Female patriot behind China’s semiconductor success story

Lin Lan Ying (林蘭英) was born in 1918 in Pu Tian (莆田) City, Fujian province. She was in the United States pursuing a Ph.D. in mathematics at Dickenson University in 1949 when news of the birth of New China reached her. Lin was eager to return to China to help build the nation but decided to finish her studies first so she could bring home usable knowledge for her motherland.
She also had a change of heart and transferred to the University of Pennsylvania to study solid physics after discerning that what the newly born people’s republic most needed was not mathematics but applied sciences.
The shift brought Lin difficulties beyond imagination. But five years of hard effort paid off; she finally gained her doctoral degree in solid physics.
Lin was still dissatisfied, resolving that it was not only profound theories she was going to take back to China but the technology of study and making of new materials. But first she went to work as a senior engineer of Sylvania Company (索菲尼亞公司), which mainly manufactured semiconductors on Long Island in New York.

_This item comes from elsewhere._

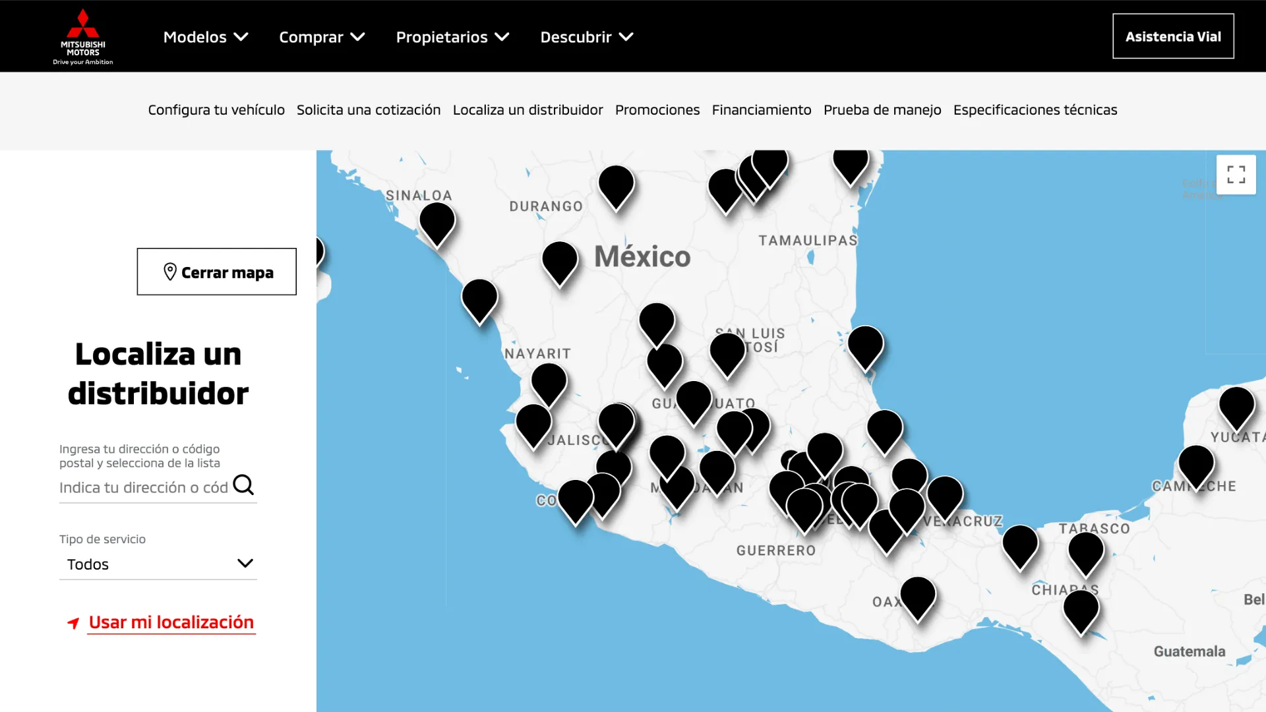Open the Descubrir menu
Viewport: 1266px width, 712px height.
click(586, 37)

In 1957, after a year of working there, Lin decided it was time to return to China. She quit her job despite a request from her mentor and the company to stay.
“The conditions for doing research here are fine, the compensation is excellent and life comfortable,” she said, “but I have my motherland. She looks forward for me to return. I can’t leave her.”
It was the Cold War period, with hostility between China and the US. Further, there were no diplomatic relations between the two countries. To prevent Lin from returning to China, the American government froze all her bank deposits there. They contained a sizable amount ($6,800), but Lin was not moved.
“Motherland is above all,” she asserted. She returned to China with only a small bag.
In China, Lin took charge of researching and manufacturing semiconductors. She led a group of young scientists and engineers who started from scratch to build an enterprise that would eventually fill the vacuum of semiconductor materials in China and develop its electronics industry.
In 1980, Lin was honored as Academician of the Chinese Academy of Sciences (CAS) and became the vice president of the China Association for Science and Technology. She received the National S&T Progress Award twice and the first prize in CAS S&T Progress Award four times. In 1998, she was given the Henry Fok Achievement Award. In the political field, she was selected as a deputy to the National People’s Congress and a member of its Standing Committee.
It is dedicated patriots like Lin who helped build the New China.